It Is Indeed a Dance, navigates the intersection of experimental writing and the visual languages of post-photography and elements of graphic design. I aim to probe deeper, to explore and reframe the romantic narrative through a linguistic structure that appears, at first glance, almost incompatible with love—an emotion so overwhelming, so all-consuming, that it resists formalization. The challenge lies in stripping love down, translating its volatility into a system of signs, movements, and spatial relations—a process of rendering the ineffable into something structured, mappable, and yet still emotionally charged.


This is where the diagrammatic Image Schema Language (ISL) comes in—a formal visual system based on image schemas, which are recurring, embodied patterns such as containment, path, force, and balance. These schemas reflect how we physically experience the world and, through conceptual metaphor theory, also shape how we understand abstract ideas—like identity, time, and love. ISL enables these underlying structures to be visualized diagrammatically, allowing complex emotional and relational states to be mapped using spatial and relational metaphors. In this way, love—typically resistant to systematization—becomes visual, structured, and open to reinterpretation.

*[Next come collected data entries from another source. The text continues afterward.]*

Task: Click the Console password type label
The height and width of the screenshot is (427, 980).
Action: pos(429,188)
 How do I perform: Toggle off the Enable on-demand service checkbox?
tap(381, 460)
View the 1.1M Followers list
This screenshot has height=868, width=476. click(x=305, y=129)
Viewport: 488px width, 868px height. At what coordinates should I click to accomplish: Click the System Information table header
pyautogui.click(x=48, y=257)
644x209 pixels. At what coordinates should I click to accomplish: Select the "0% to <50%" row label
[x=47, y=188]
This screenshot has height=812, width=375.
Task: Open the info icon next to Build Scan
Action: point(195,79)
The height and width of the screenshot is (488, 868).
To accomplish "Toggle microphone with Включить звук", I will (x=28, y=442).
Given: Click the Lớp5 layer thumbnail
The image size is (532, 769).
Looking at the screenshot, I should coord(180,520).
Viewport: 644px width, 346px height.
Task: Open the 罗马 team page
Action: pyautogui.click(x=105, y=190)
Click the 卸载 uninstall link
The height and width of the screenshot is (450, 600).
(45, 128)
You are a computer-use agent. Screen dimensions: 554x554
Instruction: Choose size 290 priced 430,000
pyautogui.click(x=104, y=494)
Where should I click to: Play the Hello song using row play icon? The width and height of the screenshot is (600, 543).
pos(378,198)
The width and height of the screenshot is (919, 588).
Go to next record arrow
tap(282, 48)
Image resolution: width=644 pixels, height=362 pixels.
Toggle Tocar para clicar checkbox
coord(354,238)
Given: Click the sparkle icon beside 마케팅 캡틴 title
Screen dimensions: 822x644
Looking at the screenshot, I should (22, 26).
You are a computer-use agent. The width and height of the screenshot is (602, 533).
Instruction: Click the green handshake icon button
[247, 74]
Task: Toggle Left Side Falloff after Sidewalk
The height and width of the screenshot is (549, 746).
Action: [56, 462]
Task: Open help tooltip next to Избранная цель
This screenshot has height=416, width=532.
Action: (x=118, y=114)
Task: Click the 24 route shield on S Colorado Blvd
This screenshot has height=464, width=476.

THE SELF IN ROMANTIC SITUATIONS

The series of writings and diagrams IT IS INDEED A DANCE: FIGURES. YOU, ME, THAT ONE, ANOTHER ONE marked the first project where I attempted to apply the principles of conceptual metaphor and image schema language. This inquiry coincided with a return to language as a central tool for defining and shaping identity—an exploration of how words structure experience, particularly within the unstable terrain of love and relationality.

A recurring element in my earlier texts was the relentless address to an unknown, unspoken, and often deliberately forgotten you—a spectral presence lingering just beyond articulation. 


This persistent invocation led me to interrogate the very nature of you in the context of contemporary, often dysfunctional, modes of dating. What does you signify in an era where relationality is increasingly fragmented, ambiguous, and transient? What does me look like in relation to this shifting, unstable you? And how does the interaction between me and you function within a post-romantic landscape—one where intimacy is simultaneously
hyper-visible and evasive, where the language of love is saturated with psychological frameworks that diagnose more than they describe? So the romantic path exploration begins. The journey from a single 'me' to a womb-like fusion with you begins with the identification of 'me' and 'you', along with other elements that may be part of this dynamic.